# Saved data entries
####################

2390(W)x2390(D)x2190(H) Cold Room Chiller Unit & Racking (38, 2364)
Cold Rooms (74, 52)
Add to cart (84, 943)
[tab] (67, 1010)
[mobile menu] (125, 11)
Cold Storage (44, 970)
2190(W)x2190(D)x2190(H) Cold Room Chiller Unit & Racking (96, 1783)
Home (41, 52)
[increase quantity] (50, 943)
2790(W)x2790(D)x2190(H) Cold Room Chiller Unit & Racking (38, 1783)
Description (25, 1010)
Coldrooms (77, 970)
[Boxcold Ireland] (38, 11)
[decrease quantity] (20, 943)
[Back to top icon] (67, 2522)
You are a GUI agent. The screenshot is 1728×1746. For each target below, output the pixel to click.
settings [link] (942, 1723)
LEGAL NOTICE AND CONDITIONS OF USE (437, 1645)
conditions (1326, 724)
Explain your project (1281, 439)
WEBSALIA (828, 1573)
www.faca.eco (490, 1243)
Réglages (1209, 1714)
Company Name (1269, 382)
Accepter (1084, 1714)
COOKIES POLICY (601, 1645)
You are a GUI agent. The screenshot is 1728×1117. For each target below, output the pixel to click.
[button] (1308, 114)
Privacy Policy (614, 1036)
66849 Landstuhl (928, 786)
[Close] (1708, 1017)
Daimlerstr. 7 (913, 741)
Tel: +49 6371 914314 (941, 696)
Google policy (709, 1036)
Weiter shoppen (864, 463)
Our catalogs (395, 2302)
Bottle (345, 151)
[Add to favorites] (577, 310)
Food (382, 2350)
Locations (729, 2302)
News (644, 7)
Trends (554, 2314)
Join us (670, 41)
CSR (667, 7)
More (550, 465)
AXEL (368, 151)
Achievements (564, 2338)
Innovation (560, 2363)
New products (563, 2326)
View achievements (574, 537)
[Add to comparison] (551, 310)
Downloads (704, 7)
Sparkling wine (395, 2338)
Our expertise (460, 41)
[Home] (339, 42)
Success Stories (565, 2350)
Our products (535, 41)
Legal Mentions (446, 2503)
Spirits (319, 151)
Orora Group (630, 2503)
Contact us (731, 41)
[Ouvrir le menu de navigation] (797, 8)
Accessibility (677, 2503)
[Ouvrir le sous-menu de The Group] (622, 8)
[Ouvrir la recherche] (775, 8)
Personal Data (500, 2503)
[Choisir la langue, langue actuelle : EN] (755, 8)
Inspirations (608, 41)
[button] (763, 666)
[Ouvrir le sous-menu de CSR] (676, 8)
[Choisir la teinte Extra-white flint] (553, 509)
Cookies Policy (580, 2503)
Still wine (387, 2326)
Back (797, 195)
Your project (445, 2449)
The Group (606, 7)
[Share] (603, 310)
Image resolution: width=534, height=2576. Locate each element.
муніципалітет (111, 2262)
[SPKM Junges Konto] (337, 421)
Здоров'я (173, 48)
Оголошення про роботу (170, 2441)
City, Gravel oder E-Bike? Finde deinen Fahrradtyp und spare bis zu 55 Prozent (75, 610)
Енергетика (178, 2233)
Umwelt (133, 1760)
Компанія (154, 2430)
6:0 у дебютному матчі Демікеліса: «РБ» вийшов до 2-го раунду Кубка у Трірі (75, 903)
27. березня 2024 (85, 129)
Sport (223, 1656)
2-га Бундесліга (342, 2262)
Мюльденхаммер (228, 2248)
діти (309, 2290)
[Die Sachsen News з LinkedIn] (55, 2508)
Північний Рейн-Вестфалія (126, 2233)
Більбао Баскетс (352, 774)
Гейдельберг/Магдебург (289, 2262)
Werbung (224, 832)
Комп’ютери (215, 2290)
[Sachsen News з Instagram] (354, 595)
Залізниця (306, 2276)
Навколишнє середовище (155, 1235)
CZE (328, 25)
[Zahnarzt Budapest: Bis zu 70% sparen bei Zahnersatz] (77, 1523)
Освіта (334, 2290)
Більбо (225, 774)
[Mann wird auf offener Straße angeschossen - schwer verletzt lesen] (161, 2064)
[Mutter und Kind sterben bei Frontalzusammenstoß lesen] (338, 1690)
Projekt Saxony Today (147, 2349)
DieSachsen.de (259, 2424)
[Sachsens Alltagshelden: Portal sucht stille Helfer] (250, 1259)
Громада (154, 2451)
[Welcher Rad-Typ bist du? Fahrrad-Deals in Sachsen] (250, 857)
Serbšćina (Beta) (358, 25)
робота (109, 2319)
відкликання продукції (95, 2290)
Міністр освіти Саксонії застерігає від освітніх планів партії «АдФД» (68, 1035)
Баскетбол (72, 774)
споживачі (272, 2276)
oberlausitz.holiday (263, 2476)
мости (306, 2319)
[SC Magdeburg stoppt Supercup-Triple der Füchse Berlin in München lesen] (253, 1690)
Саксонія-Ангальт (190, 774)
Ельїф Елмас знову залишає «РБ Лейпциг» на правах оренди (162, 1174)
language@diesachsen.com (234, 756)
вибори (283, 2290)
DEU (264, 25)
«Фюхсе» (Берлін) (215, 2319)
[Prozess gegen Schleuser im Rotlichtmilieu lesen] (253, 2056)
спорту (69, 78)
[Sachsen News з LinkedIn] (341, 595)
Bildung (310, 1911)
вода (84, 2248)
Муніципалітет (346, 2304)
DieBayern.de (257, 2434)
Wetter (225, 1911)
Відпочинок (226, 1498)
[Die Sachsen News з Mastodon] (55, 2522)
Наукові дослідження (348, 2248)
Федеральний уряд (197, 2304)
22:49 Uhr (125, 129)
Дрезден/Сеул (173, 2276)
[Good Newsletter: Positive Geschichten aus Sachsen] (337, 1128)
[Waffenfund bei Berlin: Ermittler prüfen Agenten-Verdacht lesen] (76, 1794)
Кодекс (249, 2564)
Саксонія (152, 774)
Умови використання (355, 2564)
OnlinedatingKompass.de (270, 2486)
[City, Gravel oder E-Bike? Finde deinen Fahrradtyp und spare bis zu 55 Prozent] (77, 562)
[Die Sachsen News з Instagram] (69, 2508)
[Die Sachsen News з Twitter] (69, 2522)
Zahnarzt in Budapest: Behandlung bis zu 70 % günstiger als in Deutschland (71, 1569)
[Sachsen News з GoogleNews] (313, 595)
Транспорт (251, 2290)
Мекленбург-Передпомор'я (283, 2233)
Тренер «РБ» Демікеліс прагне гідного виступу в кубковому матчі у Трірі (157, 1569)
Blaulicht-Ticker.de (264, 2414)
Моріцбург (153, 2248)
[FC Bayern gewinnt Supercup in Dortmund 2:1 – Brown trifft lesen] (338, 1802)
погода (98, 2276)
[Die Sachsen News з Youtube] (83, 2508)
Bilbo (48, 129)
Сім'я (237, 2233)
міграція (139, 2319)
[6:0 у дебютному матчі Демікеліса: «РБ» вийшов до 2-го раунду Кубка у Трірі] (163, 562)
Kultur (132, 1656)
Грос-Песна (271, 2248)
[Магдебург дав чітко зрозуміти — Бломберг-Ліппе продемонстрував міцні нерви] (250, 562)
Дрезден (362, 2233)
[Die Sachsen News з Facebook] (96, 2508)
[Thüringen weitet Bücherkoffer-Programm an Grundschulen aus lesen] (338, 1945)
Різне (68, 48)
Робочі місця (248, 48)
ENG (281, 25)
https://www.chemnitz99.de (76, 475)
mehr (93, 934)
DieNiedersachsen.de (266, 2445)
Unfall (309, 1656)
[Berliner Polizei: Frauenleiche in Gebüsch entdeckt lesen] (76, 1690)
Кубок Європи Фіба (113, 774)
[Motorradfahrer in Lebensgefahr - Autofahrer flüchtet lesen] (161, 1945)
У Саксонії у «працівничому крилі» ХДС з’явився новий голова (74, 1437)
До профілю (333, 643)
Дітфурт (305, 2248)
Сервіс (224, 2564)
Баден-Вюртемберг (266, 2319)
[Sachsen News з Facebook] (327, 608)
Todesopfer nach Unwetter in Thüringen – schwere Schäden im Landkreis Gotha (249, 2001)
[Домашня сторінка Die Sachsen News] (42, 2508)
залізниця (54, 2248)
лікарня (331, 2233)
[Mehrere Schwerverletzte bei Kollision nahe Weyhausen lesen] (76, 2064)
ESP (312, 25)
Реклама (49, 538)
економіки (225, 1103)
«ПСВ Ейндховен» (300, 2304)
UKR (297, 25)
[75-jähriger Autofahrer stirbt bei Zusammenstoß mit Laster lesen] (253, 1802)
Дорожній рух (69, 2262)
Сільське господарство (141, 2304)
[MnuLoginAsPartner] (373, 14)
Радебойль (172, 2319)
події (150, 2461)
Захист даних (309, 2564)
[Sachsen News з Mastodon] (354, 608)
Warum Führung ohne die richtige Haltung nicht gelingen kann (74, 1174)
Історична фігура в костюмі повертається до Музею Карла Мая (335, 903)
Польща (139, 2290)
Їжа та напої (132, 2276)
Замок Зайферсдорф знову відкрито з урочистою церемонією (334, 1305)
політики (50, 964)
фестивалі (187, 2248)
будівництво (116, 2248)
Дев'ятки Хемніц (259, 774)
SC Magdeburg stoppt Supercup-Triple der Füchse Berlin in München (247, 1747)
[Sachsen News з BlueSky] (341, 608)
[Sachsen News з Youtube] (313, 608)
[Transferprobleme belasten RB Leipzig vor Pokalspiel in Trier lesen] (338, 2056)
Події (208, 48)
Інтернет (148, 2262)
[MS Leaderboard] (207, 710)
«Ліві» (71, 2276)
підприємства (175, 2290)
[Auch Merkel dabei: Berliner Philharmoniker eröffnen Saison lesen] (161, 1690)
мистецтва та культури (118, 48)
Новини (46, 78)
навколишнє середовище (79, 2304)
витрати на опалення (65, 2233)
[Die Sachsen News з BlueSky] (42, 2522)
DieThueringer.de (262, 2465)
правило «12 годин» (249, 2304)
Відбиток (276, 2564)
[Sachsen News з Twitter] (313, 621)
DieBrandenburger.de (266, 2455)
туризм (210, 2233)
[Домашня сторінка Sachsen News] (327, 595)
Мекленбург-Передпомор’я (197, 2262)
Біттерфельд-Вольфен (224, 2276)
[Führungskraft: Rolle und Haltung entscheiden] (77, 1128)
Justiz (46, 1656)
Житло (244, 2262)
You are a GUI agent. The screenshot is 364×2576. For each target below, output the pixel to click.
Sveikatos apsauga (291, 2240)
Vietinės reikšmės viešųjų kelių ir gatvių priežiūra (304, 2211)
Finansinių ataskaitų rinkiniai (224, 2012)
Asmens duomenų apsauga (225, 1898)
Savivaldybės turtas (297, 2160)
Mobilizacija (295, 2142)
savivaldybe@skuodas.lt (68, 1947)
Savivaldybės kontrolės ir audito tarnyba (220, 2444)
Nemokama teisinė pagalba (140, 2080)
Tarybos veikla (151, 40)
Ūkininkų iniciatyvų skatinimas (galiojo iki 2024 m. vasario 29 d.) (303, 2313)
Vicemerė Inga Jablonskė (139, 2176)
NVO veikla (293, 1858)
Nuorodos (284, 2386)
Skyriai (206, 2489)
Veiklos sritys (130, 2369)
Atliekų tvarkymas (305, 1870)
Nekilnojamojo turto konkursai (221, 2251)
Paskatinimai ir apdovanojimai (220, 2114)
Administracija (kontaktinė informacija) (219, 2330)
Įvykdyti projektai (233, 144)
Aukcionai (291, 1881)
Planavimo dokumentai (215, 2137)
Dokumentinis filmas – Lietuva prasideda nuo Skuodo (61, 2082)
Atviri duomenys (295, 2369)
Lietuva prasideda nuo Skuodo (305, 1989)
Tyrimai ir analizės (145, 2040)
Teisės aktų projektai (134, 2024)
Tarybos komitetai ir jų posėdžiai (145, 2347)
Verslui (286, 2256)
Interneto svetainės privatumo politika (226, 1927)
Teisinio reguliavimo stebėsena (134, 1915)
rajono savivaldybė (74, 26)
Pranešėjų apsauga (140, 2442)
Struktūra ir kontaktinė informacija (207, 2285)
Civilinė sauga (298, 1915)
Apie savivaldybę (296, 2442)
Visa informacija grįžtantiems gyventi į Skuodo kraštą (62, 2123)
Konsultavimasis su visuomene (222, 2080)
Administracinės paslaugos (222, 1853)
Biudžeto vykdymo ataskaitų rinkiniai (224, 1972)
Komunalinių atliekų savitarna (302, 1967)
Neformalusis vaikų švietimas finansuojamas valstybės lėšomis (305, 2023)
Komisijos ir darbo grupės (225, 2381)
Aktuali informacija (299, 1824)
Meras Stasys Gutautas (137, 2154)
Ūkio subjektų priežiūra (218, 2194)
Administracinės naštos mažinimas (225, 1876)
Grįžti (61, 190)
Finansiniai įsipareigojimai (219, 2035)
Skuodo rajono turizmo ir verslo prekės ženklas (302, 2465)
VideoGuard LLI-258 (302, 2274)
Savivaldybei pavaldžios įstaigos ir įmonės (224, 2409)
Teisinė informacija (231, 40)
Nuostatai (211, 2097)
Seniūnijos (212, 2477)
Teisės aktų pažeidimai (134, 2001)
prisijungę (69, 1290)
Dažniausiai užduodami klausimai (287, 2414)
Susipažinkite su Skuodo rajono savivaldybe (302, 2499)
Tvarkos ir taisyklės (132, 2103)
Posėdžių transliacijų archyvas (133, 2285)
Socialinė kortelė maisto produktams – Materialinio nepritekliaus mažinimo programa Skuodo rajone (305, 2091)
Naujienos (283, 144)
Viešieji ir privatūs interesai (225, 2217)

####################

# Work request
Set down precisely the lines above between the line holding "[button] (1308, 114)" and the line holding "[Mann wird auf", inclusive, and nothing beyond them.

# Result of this exercise
[button] (1308, 114)
Privacy Policy (614, 1036)
66849 Landstuhl (928, 786)
[Close] (1708, 1017)
Daimlerstr. 7 (913, 741)
Tel: +49 6371 914314 (941, 696)
Google policy (709, 1036)
Weiter shoppen (864, 463)
Our catalogs (395, 2302)
Bottle (345, 151)
[Add to favorites] (577, 310)
Food (382, 2350)
Locations (729, 2302)
News (644, 7)
Trends (554, 2314)
Join us (670, 41)
CSR (667, 7)
More (550, 465)
AXEL (368, 151)
Achievements (564, 2338)
Innovation (560, 2363)
New products (563, 2326)
View achievements (574, 537)
[Add to comparison] (551, 310)
Downloads (704, 7)
Sparkling wine (395, 2338)
Our expertise (460, 41)
[Home] (339, 42)
Success Stories (565, 2350)
Our products (535, 41)
Legal Mentions (446, 2503)
Spirits (319, 151)
Orora Group (630, 2503)
Contact us (731, 41)
[Ouvrir le menu de navigation] (797, 8)
Accessibility (677, 2503)
[Ouvrir le sous-menu de The Group] (622, 8)
[Ouvrir la recherche] (775, 8)
Personal Data (500, 2503)
[Choisir la langue, langue actuelle : EN] (755, 8)
Inspirations (608, 41)
[button] (763, 666)
[Ouvrir le sous-menu de CSR] (676, 8)
[Choisir la teinte Extra-white flint] (553, 509)
Cookies Policy (580, 2503)
Still wine (387, 2326)
Back (797, 195)
Your project (445, 2449)
The Group (606, 7)
[Share] (603, 310)
Image resolution: width=534, height=2576. Locate each element.
муніципалітет (111, 2262)
[SPKM Junges Konto] (337, 421)
Здоров'я (173, 48)
Оголошення про роботу (170, 2441)
City, Gravel oder E-Bike? Finde deinen Fahrradtyp und spare bis zu 55 Prozent (75, 610)
Енергетика (178, 2233)
Umwelt (133, 1760)
Компанія (154, 2430)
6:0 у дебютному матчі Демікеліса: «РБ» вийшов до 2-го раунду Кубка у Трірі (75, 903)
27. березня 2024 (85, 129)
Sport (223, 1656)
2-га Бундесліга (342, 2262)
Мюльденхаммер (228, 2248)
діти (309, 2290)
[Die Sachsen News з LinkedIn] (55, 2508)
Північний Рейн-Вестфалія (126, 2233)
Більбао Баскетс (352, 774)
Гейдельберг/Магдебург (289, 2262)
Werbung (224, 832)
Комп’ютери (215, 2290)
[Sachsen News з Instagram] (354, 595)
Залізниця (306, 2276)
Навколишнє середовище (155, 1235)
CZE (328, 25)
[Zahnarzt Budapest: Bis zu 70% sparen bei Zahnersatz] (77, 1523)
Освіта (334, 2290)
Більбо (225, 774)
[Mann wird auf offener Straße angeschossen - schwer verletzt lesen] (161, 2064)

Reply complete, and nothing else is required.